Document section
--

Are there functions that are not of exponential order for which you can define a Laplace transform? I'am in a course of Introduction to Linear Differential Equations and teacher made us this question in class.
we work in $\mathbb{R}$, and any help to answer this is welcome
 A: $\newcommand{\dd}{\mathrm{d}}$A prime example that you find in many textbooks is 
$$
f(t) = 2te^{t^2}\cos(e^{t^2})
$$
We may observe that $f(t)=\frac{\dd}{\dd t}\sin(e^{t^2})$, therefore,
\begin{align}
(\mathscr{L}f)(s)
{}={}& 
\int_0^\infty e^{-s\tau} \frac{\dd}{\dd \tau}\sin(e^{\tau^2}) \dd \tau
\\
{}={}& \left.e^{-s\tau}\sin(e^{\tau^2})\right|_0^\infty
- \int_0^\infty (-s)e^{-s\tau}\sin(e^{\tau^2})\dd\tau
\\
{}={}& -\sin 1 - \int_0^\infty (-s)e^{-s\tau}\sin(e^{\tau^2})\dd\tau
\end{align}
The last integral converges because
\begin{align}
\int_0^\infty (-s)e^{-s\tau}\sin(e^{\tau^2})\dd\tau
{}\leq{}& 
\left|\int_0^\infty (-s)e^{-s\tau}\sin(e^{\tau^2})\dd\tau\right|
\\
{}={}&\int_0^\infty s e^{-s\tau}|\sin(e^{\tau^2})|\dd\tau
\\
{}\leq{}& \int_0^\infty s e^{-s\tau}\dd\tau
{}={} \frac{1}{s},
\end{align}
so the integral is defined for $s\in \mathbb{C}$ with $\Re(s) > 0$.

--

What you are asked to do
Continue the forum thread on Laplace transforms of functions not of exponential order, starting after its last sentence. The items that follow the forum thread come from a separate source.

Items excerpted from a collection

--

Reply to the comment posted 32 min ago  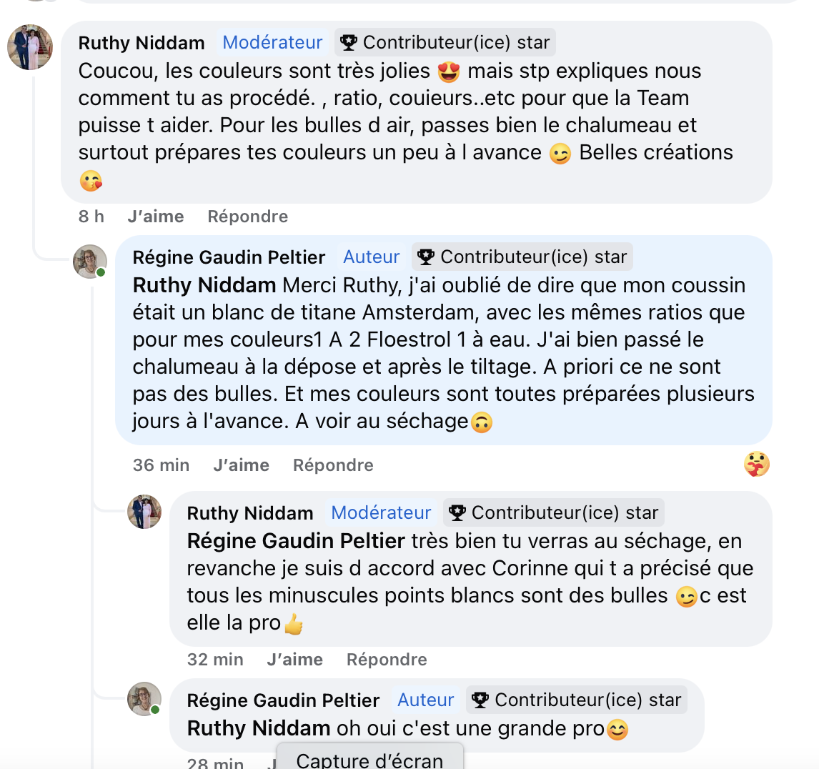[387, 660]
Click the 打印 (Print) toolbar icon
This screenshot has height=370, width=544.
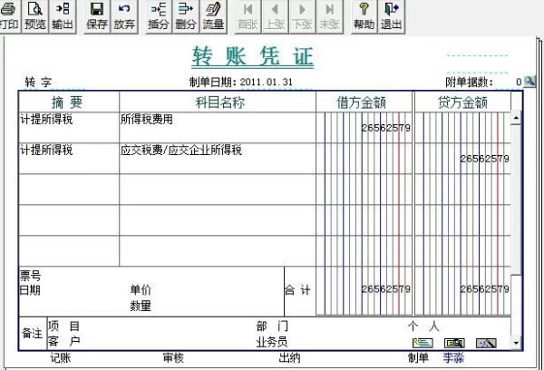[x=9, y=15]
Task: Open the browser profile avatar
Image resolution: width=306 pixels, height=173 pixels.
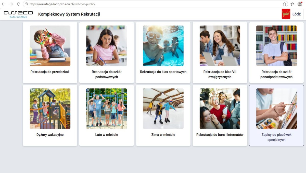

--

Response below
There are several other examples such as the one mentioned by @SimonS in a comment (see here).
Yet another example is the following function 
$$
f(t) = \begin{cases}
e^{n^2}, &\text{if } t\in [n, n+e^{-n^2})
\\
0,&\text{otherwise}
\end{cases}
$$
It is not difficult to show that the Laplace transform of $f$ exists.
A: A good example is $\ln x$ .
Its laplace transform is $-\dfrac{\gamma+\ln s}{s}$ .